Exercise instructions:
Go through the listing and transcribe each line exactly.

Source records:
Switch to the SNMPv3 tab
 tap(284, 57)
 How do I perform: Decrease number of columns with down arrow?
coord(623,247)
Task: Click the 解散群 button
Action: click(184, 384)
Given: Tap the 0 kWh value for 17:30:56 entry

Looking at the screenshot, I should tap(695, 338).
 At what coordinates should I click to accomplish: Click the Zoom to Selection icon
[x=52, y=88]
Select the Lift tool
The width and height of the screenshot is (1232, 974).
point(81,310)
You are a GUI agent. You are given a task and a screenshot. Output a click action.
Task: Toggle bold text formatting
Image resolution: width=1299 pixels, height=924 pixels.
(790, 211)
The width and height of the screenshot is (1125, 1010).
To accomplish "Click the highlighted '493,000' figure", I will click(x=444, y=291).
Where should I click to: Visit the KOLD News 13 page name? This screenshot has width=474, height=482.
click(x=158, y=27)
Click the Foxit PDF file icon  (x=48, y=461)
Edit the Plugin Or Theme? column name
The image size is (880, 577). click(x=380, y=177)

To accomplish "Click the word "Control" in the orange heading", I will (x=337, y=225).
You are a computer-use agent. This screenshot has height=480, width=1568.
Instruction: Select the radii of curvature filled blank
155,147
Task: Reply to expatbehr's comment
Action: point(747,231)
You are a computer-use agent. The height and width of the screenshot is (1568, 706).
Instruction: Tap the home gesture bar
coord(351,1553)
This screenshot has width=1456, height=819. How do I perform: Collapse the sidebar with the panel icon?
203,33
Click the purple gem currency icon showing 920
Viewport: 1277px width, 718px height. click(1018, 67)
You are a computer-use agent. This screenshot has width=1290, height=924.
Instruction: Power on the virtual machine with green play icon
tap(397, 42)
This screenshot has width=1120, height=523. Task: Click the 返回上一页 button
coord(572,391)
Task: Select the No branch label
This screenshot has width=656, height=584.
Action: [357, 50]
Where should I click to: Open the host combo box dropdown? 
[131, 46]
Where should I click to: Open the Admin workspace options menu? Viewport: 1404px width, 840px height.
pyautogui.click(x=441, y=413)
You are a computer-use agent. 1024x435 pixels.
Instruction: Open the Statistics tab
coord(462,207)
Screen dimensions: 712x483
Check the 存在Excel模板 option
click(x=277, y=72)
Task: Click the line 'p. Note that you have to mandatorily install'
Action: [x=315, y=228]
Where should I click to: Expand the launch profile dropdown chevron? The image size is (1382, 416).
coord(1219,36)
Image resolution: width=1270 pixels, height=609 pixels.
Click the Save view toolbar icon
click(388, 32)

Answer section:
Switch to the SNMPv3 tab
 tap(284, 57)
 How do I perform: Decrease number of columns with down arrow?
coord(623,247)
Task: Click the 解散群 button
Action: click(184, 384)
Given: Tap the 0 kWh value for 17:30:56 entry

Looking at the screenshot, I should tap(695, 338).
 At what coordinates should I click to accomplish: Click the Zoom to Selection icon
[x=52, y=88]
Select the Lift tool
The width and height of the screenshot is (1232, 974).
point(81,310)
You are a GUI agent. You are given a task and a screenshot. Output a click action.
Task: Toggle bold text formatting
Image resolution: width=1299 pixels, height=924 pixels.
(790, 211)
The width and height of the screenshot is (1125, 1010).
To accomplish "Click the highlighted '493,000' figure", I will click(x=444, y=291).
Where should I click to: Visit the KOLD News 13 page name? This screenshot has width=474, height=482.
click(x=158, y=27)
Click the Foxit PDF file icon  (x=48, y=461)
Edit the Plugin Or Theme? column name
The image size is (880, 577). click(x=380, y=177)

To accomplish "Click the word "Control" in the orange heading", I will (x=337, y=225).
You are a computer-use agent. This screenshot has height=480, width=1568.
Instruction: Select the radii of curvature filled blank
155,147
Task: Reply to expatbehr's comment
Action: point(747,231)
You are a computer-use agent. The height and width of the screenshot is (1568, 706).
Instruction: Tap the home gesture bar
coord(351,1553)
This screenshot has width=1456, height=819. How do I perform: Collapse the sidebar with the panel icon?
203,33
Click the purple gem currency icon showing 920
Viewport: 1277px width, 718px height. click(1018, 67)
You are a computer-use agent. This screenshot has width=1290, height=924.
Instruction: Power on the virtual machine with green play icon
tap(397, 42)
This screenshot has width=1120, height=523. Task: Click the 返回上一页 button
coord(572,391)
Task: Select the No branch label
This screenshot has width=656, height=584.
Action: [357, 50]
Where should I click to: Open the host combo box dropdown? 
[131, 46]
Where should I click to: Open the Admin workspace options menu? Viewport: 1404px width, 840px height.
pyautogui.click(x=441, y=413)
You are a computer-use agent. 1024x435 pixels.
Instruction: Open the Statistics tab
coord(462,207)
Screen dimensions: 712x483
Check the 存在Excel模板 option
click(x=277, y=72)
Task: Click the line 'p. Note that you have to mandatorily install'
Action: [x=315, y=228]
Where should I click to: Expand the launch profile dropdown chevron? The image size is (1382, 416).
coord(1219,36)
Image resolution: width=1270 pixels, height=609 pixels.
Click the Save view toolbar icon
click(388, 32)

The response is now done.